Monday, December 5, 2016

Rewriting women into history

Our favourite activities, in campaign and beyond, are those that plant or those that teach. 'Women on Wiki' was a bit of both. We partnered with The Red Elephant Foundation, which had organised a wiki editathon recently. The plan was to create or edit Wiki pages for women activists or women's rights organisations in Chennai who did not have a web presence (that wasn't entirely how it worked out!). Radhika Bhalerao helped us generate some basic research resources that met the Wikipedia criteria. Kirthi Jayakumar was our tutor.

Prajnya values favour process over outcome and a few serious participants over a crowd. But having said that, it is always disappointing when you put together a really fun activity, which also teaches valuable contemporary skills, and people appear too apathetic to show up.
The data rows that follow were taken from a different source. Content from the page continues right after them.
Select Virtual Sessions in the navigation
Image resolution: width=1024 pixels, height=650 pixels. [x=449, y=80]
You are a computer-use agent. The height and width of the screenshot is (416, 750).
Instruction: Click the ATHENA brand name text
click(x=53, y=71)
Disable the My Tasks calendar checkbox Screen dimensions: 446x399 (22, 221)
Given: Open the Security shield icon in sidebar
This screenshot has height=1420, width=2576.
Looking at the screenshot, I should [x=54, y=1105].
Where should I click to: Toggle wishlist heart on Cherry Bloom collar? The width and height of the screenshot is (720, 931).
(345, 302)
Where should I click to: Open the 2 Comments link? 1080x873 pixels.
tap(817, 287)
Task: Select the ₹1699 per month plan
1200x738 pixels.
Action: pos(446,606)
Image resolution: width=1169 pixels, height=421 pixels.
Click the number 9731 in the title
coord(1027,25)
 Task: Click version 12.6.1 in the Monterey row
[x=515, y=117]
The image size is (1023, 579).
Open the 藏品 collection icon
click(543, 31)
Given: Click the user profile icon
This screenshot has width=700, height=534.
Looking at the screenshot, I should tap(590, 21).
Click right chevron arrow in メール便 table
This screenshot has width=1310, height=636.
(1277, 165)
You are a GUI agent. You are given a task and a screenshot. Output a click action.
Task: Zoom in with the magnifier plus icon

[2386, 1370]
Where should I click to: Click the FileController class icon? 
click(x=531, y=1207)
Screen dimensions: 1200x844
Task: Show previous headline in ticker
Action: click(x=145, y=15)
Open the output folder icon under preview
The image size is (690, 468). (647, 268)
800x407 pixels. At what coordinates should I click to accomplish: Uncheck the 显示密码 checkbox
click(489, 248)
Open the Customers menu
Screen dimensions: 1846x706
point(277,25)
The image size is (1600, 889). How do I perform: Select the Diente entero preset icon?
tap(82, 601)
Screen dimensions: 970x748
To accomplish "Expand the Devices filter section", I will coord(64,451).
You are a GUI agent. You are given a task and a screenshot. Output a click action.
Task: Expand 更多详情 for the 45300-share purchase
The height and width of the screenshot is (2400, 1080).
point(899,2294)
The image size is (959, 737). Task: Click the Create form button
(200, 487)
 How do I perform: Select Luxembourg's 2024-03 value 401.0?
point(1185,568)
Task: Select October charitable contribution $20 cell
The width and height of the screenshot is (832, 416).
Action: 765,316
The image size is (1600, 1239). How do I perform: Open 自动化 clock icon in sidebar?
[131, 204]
Did she fall or was she pushed--did we not publicise enough, did they not care enough--ultimately, does not matter.

Even the few who participated ended up putting together quite a few pages in just a couple of hours, as the list in our event report suggests.

I worked on Forum against Oppression of Women, the pioneering Mumbai/Bombay women's rights group where I first volunteered as a teenager. I never thought I would be able to learn the skills but the interface is actually quite intuitive if you have a patient teacher to show you, and I was happy I got involved with this activity because I was able to give something small back. The FAOW page could use fleshing out by those who have worked there for a long time, but I was happy to have started the process of documenting their work in the public domain.

Would I do this again? I think so! My technical learning curve might be slow but the research process is familiar and I realise that having a Wikipedia presence is going to be more and more important, especially to really small groups.